A few months back, stories of “suspicious” fires at food-production plants raged across the media. The narrative said the sites were being sabotaged to disrupt the food supply. And it was most likely wrong. But that doesn’t mean there is no effort on the part of Western elites to put the peasants on a strict diet.

Most by now have seen reports that Dutch officials are closing as many as 3,000 farms in the Netherlands, the world’s second-largest exporter of agricultural products by value even though it’s only slightly larger than Maryland, to comply with crackpot European Union carbon dioxide emissions rules. It’s possible that eventually more than 11,000 farms will be shut down, and 17,600 forced to sharply cut their livestock numbers.

On our side of the Atlantic, the malefactors are also busy. Just the News is reporting that the Environmental Protection Agency is quietly quadrupling the regulatory cost of carbon emissions in a new war on fossil fuels, which is, of course, also a war on the food supply.

“If you think about the fact that they would impose this damage factor, let’s say on farmers, because it applies to fertilizer,” Louisiana Solicitor General Liz Murill said on the John Solomon Reports podcast. “Fertilizer emits nitrous oxide. So fertilizer is a big contributor. If every family farmer now is going to have to pay more to obtain fertilizer to fertilize crops that feed us, well, what’s that going to do to the price of food?”

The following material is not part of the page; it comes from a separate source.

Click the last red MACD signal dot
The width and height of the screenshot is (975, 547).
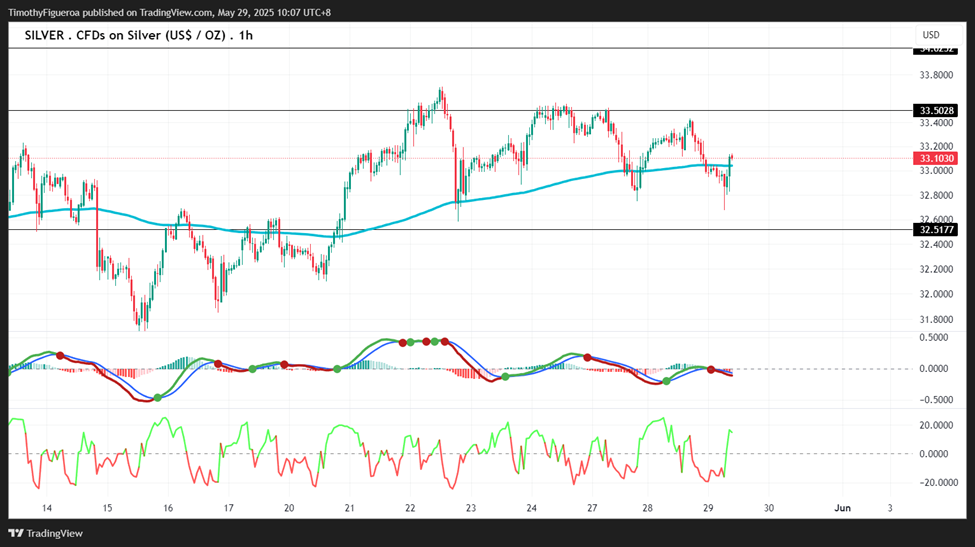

Are these mere coincidences, entirely unrelated, isolated events?

Could be. But …

  • U.S. farmers are convinced that “government meddling threatens their livelihoods and the nation’s food security.”
  • “Unrealistic green-energy policies in Europe – and the Biden administration’s hostility to U.S. energy production – are worsening energy shortages,” writes James Meigs in City Journal “With energy prices soaring, food production and distribution will suffer.”
  • Global skunks are promoting bugs as an alternative to the foods we enjoy, which is an implicit way of saying “you can eat insects, as unpalatable as they are, or you can go hungry – it’s almost time to choose.”
  • The White House has added agricultural land to the federal Conservation Reserve Program, encouraging farmers to leave their land fallow. It’s part, says essayist John Mac Ghlionn, writing in the Washington Times, “of a broader, government-wide push to halve greenhouse gas emissions by 2030. Interestingly, the Biden administration’s goal is very similar to the Dutch government’s goal.”
  • Canadian boy Prime Minister Justin Trudeau has proposed rules that will “decimate Canadian farming.”
  • “Even as food shortages intensify, governments, including the Biden administration, are cracking down harder on agricultural production,” the Epoch Times reports. “While the attacks on agriculture and related industries look different in different nations, many experts say it’s a coordinated global policy being promoted by the U.N., the World Economic Forum (WEF), the European Union, and other international forces determined to transform civilization.”
  • “The Biden administration has engaged in an omni-directional assault on our food production system,” says the Heartland Institute.

As it turns out, all this is happening at the same time “the number of people affected by hunger has more than doubled in the past three years”, according to the United Nations, as “almost a million people are living in famine conditions, with starvation and death a daily reality.”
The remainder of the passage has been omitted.